A qualitative, grounded theory approach.

Setting and Participants

Twenty-seven women (mean age = 29 years) who were diagnosed with cancer and were eligible for egg, embryo, or ovarian tissue cryopreservation were recruited from the Internet and two university centers.

Methods

Each woman participated in a semistructured interview by phone (n = 21) or e-mail (n = 6). Data were analyzed using the constant-comparative method to inductively ascertain the women's decision-making process. NVivo 8 software was used to assist with data retrieval and analysis.

Results

The decision-making process consists of four major phases that women experience to actively formulate a decision: identify, contemplate, resolve, and engage.

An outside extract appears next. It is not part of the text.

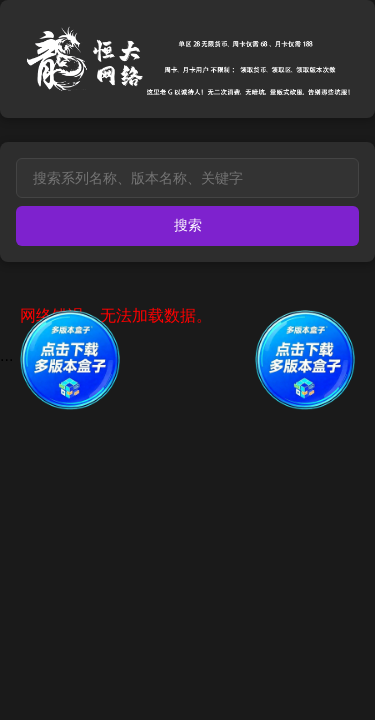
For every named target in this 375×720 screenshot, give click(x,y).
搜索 (188, 225)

In the identify phase, women acquire knowledge and experience a “double hit” scenario that is often devastating. Within the contemplate phase, five interrelated dimensions emerged including constructing and/or endorsing preferences and values and undergoing decisional debriefing sessions. A decision is reached in the resolve phase and carried out in the engage phase. Among the participants, 14 declined fertility cryopreservation and 13 accepted egg and/or embryo cryopreservation.

Conclusion

The descriptive theoretical framework clarifies the underlying processes that women with cancer undergo to decide about fertility cryopreservation. Quality of care for women with cancer can be improved by implementing appropriately timed information and tailored developmental and contextual counseling to support decision making.